** Exercise prompt **
Look through the lines below; wherever the word "agent" appears, copy that line.

Screenshot grounding data
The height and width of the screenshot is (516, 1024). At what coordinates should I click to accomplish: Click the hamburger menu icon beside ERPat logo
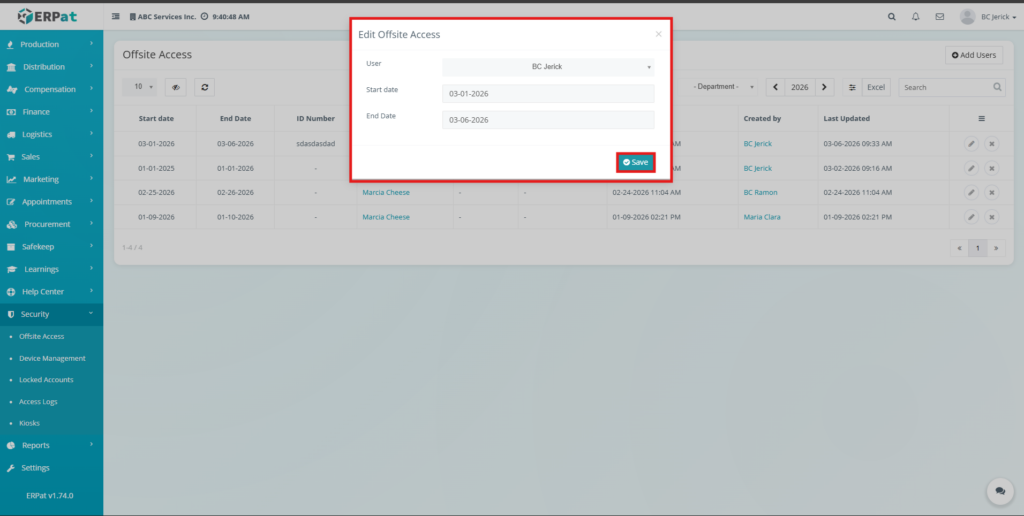point(116,17)
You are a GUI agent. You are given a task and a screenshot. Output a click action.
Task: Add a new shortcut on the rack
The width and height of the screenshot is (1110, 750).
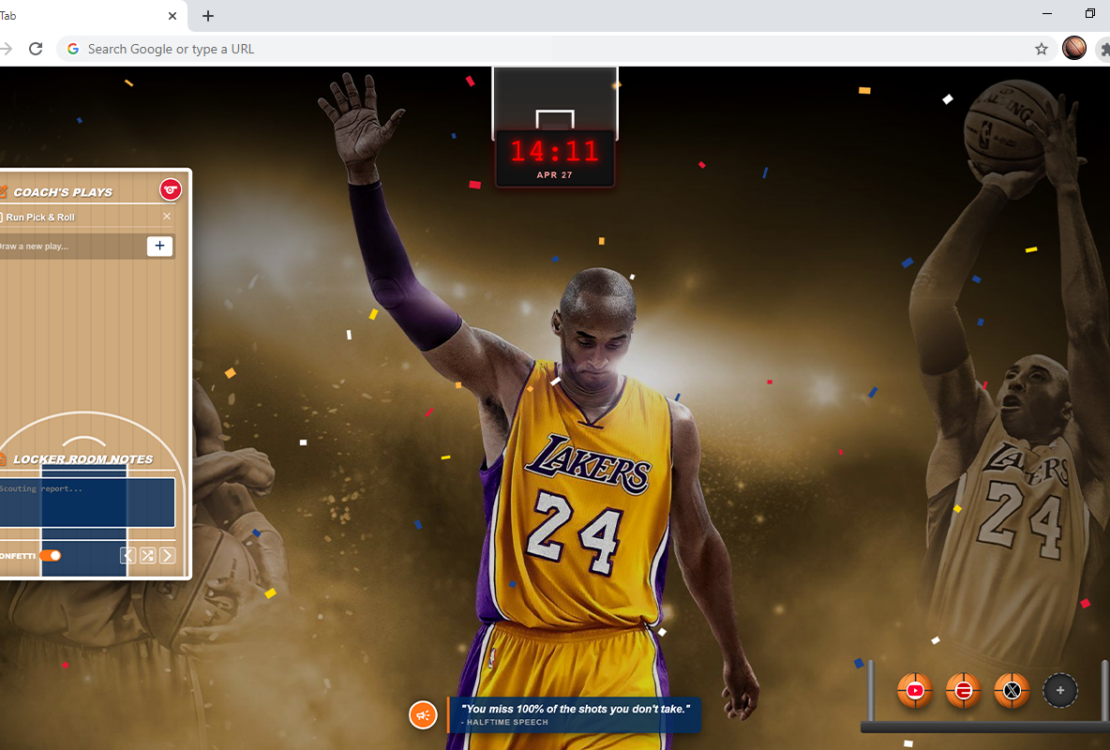click(x=1060, y=690)
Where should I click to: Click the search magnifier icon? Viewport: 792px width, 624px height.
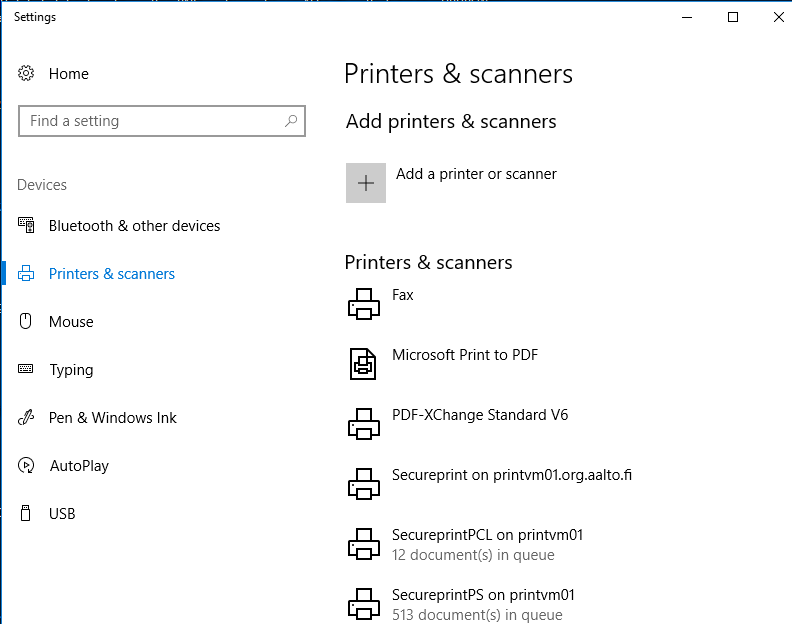pyautogui.click(x=291, y=121)
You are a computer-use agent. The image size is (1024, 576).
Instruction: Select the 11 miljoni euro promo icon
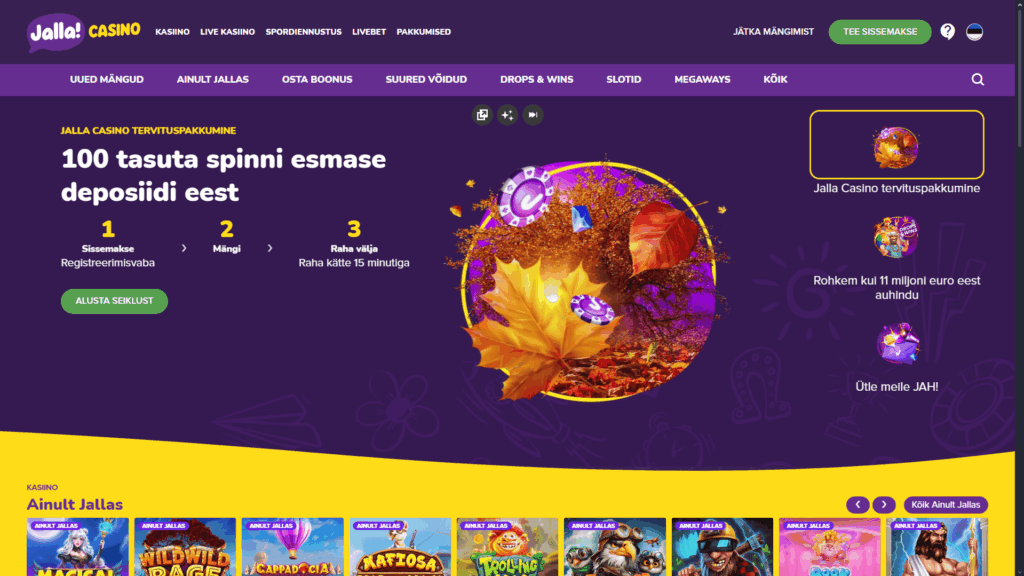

** Answer section **
You are a GUI agent. You are given a task and a screenshot. Output a click action.
You are a computer-use agent. The image size is (1024, 576).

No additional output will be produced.